§ **About this task**: From the listing, collect all lines containing the word "picker".

§ **Data to process**:
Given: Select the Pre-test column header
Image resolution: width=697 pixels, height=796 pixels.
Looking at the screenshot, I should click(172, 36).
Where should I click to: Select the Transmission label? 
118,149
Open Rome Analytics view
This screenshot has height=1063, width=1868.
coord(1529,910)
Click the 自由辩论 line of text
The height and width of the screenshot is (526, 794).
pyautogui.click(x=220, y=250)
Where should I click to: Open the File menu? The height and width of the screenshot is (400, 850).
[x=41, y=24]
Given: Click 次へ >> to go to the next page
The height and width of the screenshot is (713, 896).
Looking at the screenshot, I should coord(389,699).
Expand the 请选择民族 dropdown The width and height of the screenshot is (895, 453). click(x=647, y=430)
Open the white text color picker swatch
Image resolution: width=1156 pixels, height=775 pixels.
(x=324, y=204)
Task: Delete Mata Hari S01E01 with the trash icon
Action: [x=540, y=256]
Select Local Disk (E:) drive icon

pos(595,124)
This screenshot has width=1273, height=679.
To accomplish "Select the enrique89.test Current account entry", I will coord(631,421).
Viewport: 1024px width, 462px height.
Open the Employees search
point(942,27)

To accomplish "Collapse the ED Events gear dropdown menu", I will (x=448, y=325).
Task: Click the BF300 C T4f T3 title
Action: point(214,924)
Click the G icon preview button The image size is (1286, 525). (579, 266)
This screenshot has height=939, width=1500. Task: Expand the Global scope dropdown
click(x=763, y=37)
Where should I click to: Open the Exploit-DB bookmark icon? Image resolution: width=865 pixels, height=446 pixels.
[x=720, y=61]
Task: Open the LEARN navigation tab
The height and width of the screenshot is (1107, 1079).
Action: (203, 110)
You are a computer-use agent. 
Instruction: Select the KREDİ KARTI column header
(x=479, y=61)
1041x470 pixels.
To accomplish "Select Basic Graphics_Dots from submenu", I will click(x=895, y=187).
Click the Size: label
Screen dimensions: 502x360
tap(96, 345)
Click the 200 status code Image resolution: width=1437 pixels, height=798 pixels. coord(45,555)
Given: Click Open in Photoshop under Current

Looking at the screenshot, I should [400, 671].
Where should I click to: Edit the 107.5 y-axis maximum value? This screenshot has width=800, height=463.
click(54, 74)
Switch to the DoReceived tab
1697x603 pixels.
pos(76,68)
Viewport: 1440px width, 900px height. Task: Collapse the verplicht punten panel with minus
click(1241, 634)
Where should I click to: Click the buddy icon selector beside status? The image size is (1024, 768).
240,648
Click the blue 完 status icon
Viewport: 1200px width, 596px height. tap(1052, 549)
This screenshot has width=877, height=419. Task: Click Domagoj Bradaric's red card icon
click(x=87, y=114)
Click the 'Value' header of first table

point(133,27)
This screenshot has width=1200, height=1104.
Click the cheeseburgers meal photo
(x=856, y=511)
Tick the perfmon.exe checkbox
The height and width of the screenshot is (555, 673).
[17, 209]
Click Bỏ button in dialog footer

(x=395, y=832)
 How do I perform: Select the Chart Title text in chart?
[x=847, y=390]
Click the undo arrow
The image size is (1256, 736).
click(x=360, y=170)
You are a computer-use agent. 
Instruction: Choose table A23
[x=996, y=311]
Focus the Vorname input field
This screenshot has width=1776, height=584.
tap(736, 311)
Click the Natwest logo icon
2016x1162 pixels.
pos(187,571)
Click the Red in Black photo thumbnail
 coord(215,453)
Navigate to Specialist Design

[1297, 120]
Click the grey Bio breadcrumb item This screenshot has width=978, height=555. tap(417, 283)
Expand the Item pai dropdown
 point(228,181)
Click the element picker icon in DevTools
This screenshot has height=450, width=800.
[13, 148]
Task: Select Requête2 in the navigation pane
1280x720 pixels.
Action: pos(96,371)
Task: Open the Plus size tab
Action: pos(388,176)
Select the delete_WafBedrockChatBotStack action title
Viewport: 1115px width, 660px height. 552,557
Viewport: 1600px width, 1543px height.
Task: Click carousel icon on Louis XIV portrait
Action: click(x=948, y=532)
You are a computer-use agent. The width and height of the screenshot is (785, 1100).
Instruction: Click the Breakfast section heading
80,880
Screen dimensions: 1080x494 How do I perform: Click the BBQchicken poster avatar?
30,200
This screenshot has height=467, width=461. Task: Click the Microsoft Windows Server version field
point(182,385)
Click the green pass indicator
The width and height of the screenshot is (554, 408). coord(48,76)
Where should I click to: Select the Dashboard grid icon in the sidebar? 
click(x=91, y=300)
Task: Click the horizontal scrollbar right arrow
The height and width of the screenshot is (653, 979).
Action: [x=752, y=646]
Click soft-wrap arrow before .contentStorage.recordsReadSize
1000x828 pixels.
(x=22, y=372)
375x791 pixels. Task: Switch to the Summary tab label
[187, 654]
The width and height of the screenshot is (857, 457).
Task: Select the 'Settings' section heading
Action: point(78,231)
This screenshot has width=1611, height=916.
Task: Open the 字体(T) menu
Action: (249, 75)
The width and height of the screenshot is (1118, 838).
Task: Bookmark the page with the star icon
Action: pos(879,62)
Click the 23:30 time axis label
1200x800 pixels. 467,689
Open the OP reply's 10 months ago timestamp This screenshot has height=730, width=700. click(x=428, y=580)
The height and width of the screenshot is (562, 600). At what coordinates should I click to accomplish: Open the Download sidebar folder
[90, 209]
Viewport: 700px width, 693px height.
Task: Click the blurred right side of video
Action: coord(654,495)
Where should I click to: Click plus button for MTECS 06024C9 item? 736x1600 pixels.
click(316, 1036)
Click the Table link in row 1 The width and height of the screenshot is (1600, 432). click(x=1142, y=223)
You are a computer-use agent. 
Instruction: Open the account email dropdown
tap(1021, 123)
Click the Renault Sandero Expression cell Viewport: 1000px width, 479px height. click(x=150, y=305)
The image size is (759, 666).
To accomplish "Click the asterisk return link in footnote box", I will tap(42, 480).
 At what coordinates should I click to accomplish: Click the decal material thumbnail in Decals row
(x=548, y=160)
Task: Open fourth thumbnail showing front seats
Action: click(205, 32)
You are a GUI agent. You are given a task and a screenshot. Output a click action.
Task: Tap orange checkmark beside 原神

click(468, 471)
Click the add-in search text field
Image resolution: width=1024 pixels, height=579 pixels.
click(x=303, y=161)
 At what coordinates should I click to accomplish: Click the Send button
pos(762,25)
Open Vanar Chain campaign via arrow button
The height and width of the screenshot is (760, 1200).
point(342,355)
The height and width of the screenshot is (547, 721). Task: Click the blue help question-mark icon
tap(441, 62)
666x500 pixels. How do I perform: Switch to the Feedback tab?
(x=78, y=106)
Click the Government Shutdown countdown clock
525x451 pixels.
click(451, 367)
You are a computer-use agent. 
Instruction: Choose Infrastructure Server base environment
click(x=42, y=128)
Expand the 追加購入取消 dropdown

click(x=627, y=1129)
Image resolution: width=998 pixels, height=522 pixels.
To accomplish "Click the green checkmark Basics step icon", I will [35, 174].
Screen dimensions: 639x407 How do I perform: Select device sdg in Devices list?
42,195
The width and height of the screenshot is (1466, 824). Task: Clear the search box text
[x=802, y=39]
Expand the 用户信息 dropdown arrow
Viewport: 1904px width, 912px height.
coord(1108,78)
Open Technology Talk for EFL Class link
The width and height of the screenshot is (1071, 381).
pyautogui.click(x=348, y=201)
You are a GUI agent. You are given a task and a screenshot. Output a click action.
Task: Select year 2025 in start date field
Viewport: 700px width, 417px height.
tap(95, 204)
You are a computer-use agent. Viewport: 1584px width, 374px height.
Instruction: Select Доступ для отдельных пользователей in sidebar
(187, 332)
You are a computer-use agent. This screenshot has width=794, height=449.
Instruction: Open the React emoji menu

§ **Solved exercise**:
Open the white text color picker swatch
Click the element picker icon in DevTools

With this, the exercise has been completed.